## INSTRUCTIONS FOR THE TASK
Once you find the line with "Viewport: 872px width, 535px height.", transcribe it and all the lines that follow to the end of the data, exactly as written; skip any pictures.
**********
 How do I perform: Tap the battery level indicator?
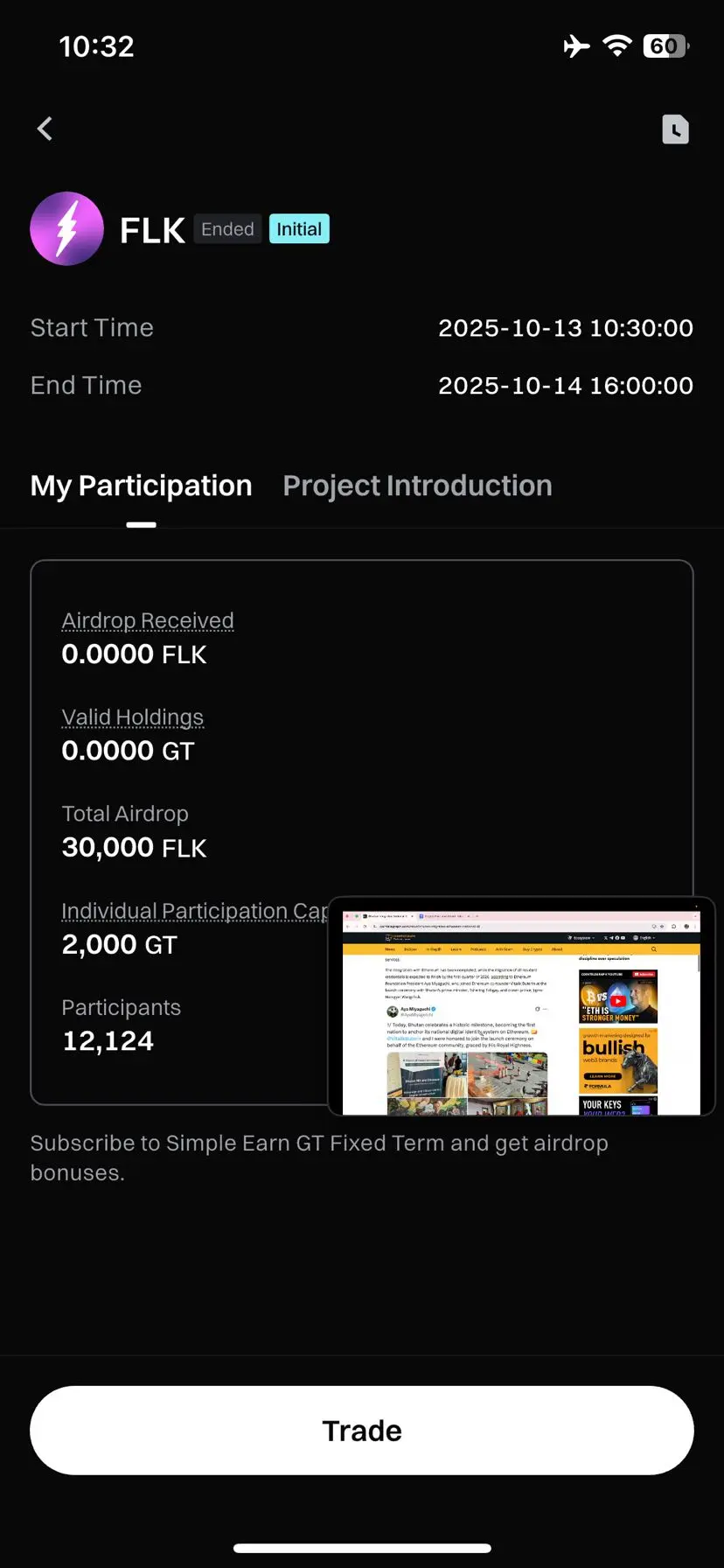(x=666, y=46)
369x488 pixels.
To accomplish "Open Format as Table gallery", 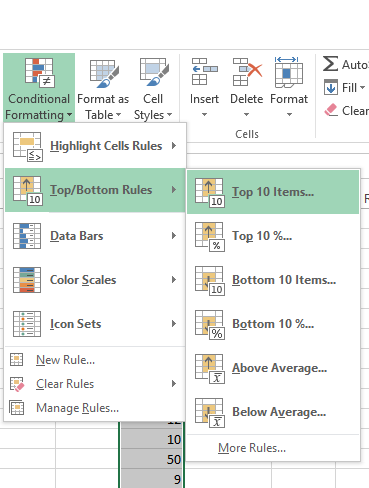I will (103, 88).
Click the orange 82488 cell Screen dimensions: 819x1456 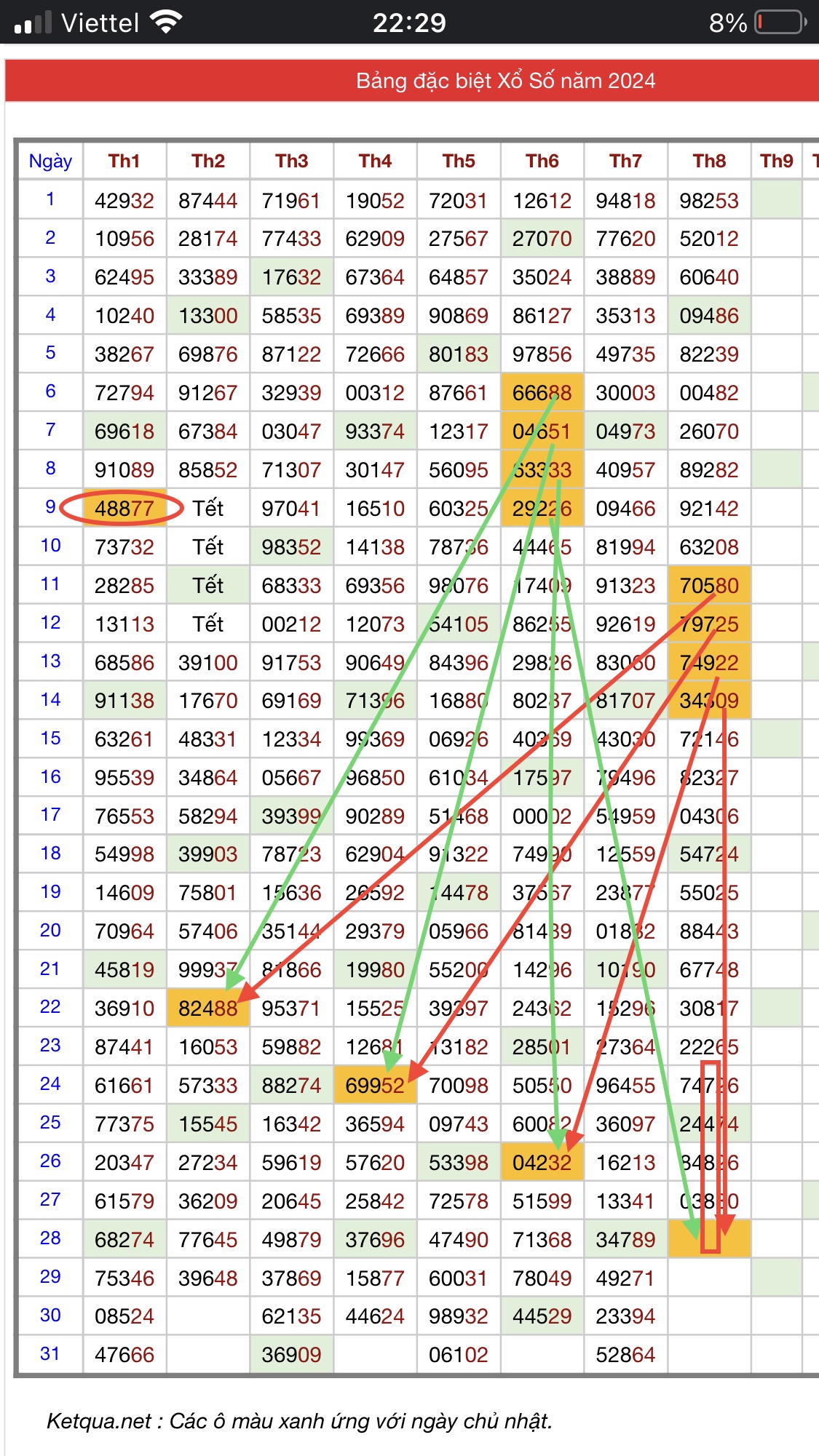pyautogui.click(x=207, y=1009)
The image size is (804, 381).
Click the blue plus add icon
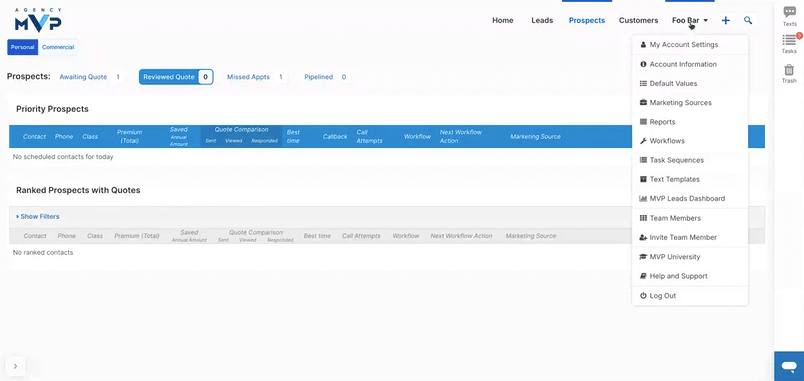(x=726, y=21)
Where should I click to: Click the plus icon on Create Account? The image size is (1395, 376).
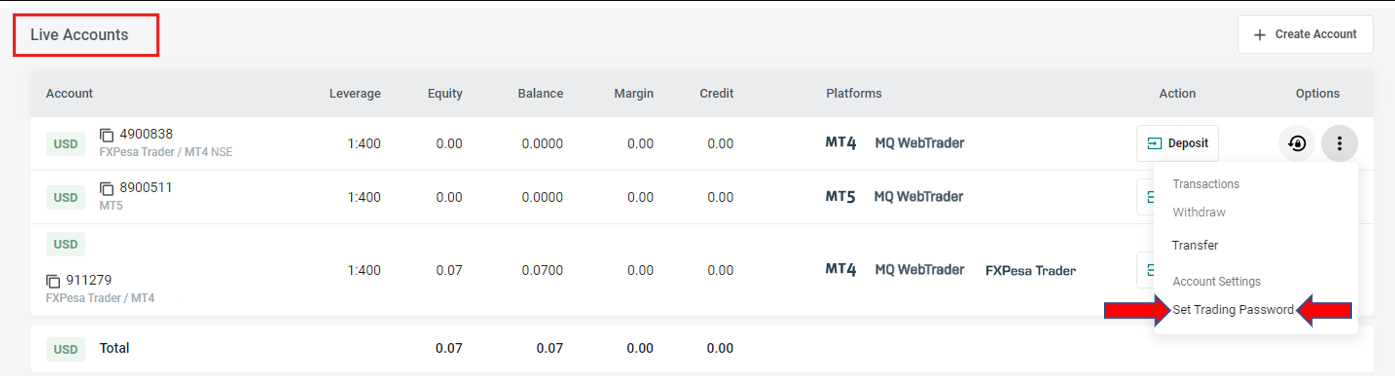(x=1260, y=34)
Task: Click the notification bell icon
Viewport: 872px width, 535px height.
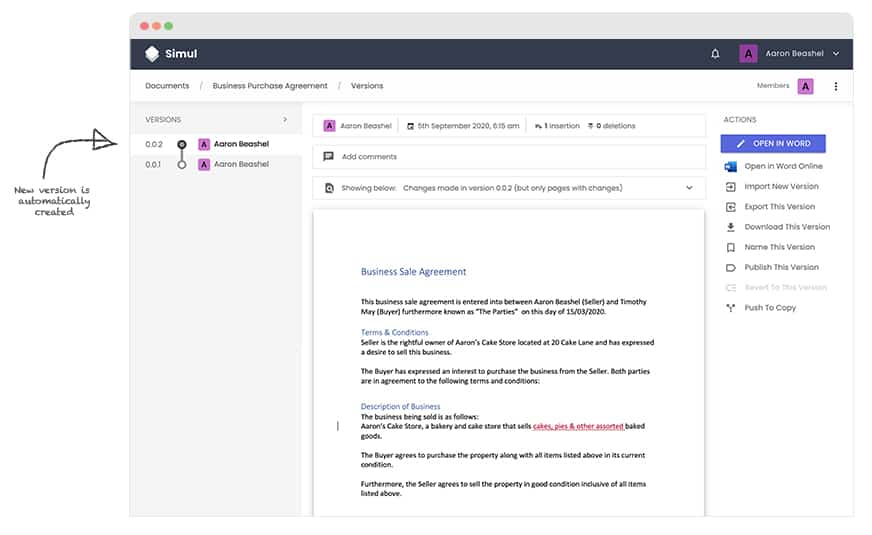Action: coord(715,54)
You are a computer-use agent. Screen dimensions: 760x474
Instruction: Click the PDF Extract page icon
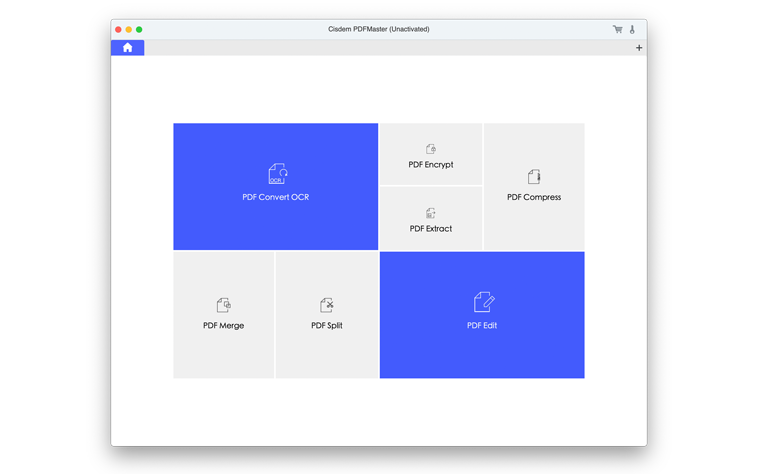(431, 213)
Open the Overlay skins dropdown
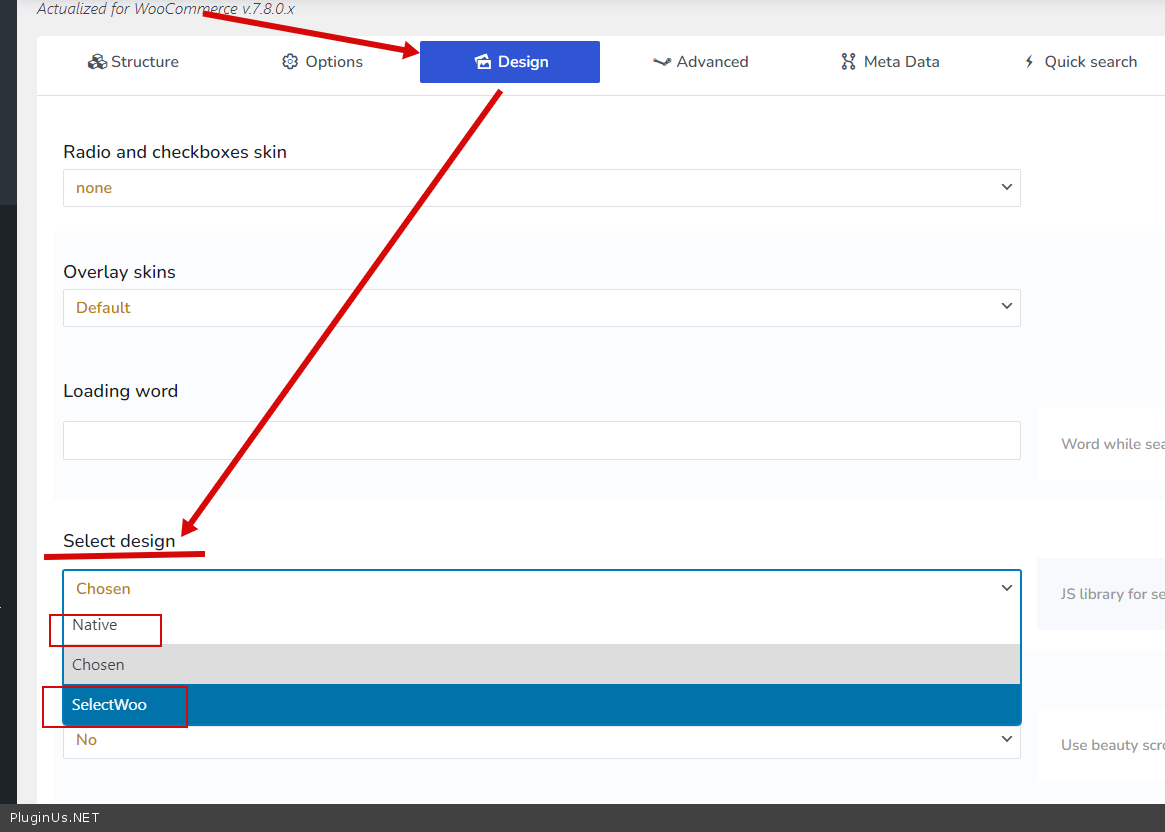The height and width of the screenshot is (832, 1165). pos(541,308)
**********
## SOLVED PROBLEM
Viewport: 872px width, 535px height.
Action: coord(715,54)
You are a computer-use agent. Screen dimensions: 760x474
Instruction: Click the PDF Extract page icon
(431, 213)
Open the Overlay skins dropdown
The height and width of the screenshot is (832, 1165). pos(541,308)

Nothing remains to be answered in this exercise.